══ Data listing

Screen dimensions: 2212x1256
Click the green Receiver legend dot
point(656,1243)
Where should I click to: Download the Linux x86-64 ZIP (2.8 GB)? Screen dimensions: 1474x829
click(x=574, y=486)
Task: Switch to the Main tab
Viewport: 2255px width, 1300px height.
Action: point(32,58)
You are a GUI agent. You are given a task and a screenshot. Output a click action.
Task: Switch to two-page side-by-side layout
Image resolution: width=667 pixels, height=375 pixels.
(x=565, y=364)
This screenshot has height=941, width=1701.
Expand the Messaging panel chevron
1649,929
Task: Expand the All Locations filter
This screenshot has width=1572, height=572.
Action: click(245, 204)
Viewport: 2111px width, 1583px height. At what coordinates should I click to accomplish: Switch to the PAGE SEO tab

════

* [What is expected] Filtering the entries above by the word "Switch", copy each line that matches.

* [Result for this exercise]
Task: Switch to the Main tab
Task: Switch to two-page side-by-side layout
Viewport: 2111px width, 1583px height. At what coordinates should I click to accomplish: Switch to the PAGE SEO tab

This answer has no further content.